Google warns of critical Android RCE flaw exploited in the wild
Google has released the October 2023 security updates for Android devices running OS versions 11, 12, and 13, fixing 53 vulnerabilities, five of which are rated critical. Two of the critical issues are actively exploited in the wild, which means that attackers are already using them to target Android devices.
At A Glance:
- 53 vulnerabilities addressed.
- 5 classified as critical.
- 2 vulnerabilities are under active exploitation.
- Updates released on October 1, 5, and 6 targeting different system components.
The Most Severe: System Component Vulnerability
Among the list of vulnerabilities, a particularly dangerous one lurks in the System component. Its severity is so critical that if exploited, it could lead to severe damage to an affected device. This assessment, according to the Android security bulletin, considers the potential harm if platform and service mitigations were off or successfully bypassed.
A Three-Tiered Update Approach
To streamline the update process, Google has segregated the October updates into three levels:
- October 1: Targets Android system and framework components.
- October 5: Focuses on kernel and third-party vendor closed-source components.
- October 6: Addresses the Android system.
Vulnerabilities Under Active Exploitation
Google’s bulletin sheds light on two vulnerabilities, specifically CVE-2023-4863 and CVE-2023-4211, believed to be under limited targeted exploitation.
CVE-2023-4863: Classified as a critical severity remote code execution flaw. in the WebP code library (libwebp).
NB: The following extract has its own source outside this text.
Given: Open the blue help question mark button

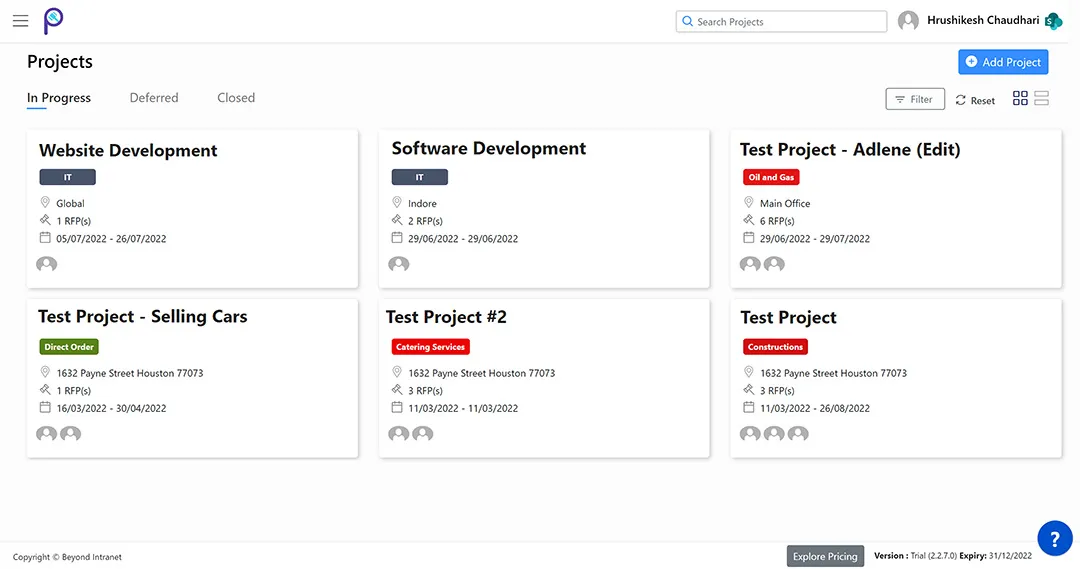Looking at the screenshot, I should [x=1054, y=538].
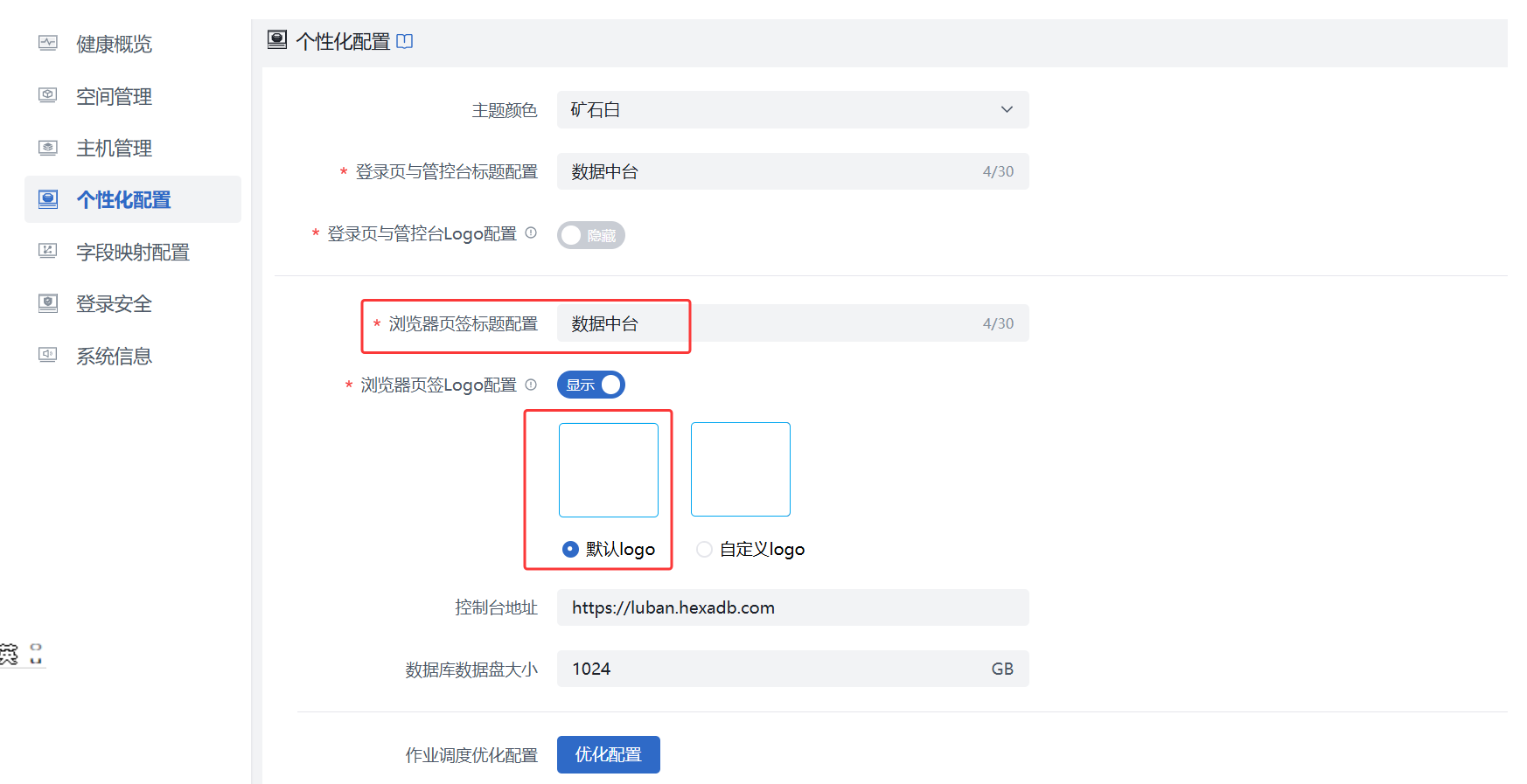Click info icon next to 登录页与管控台Logo配置
The width and height of the screenshot is (1527, 784).
click(x=531, y=233)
The consequences of this vulnerability vary, ranging from abrupt system crashes to the more sinister arbitrary code execution. In simpler terms, attackers can potentially take control of the affected system, creating a realm of cyber nightmares.
CVE-2023-4211: A local user, without any privileges, can manipulate GPU memory processing operations to tap into memory that has already been freed. This vulnerability was unearthed and reported to Arm by the vigilant eyes at Google’s Threat Analysis Group (TAG) and Project Zero.
Other Noteworthy Vulnerabilities
CVE-2023-40129: Another remote code execution flaw in the system component that carries a critical severity tag.
October 5, 2023 patches: Three critical flaws to note are CVE-2023-24855, CVE-2023-28540, and CVE-2023-33028. These are deeply rooted in the Qualcomm closed-source components.
Stay Safe: Update Now
If you’re an Android user running OS versions 11, 12, or 13, make it a priority to apply these updates. With vulnerabilities marked as actively exploited, it’s not just about adding new features or improving performance, it’s about securing your digital privacy and safety.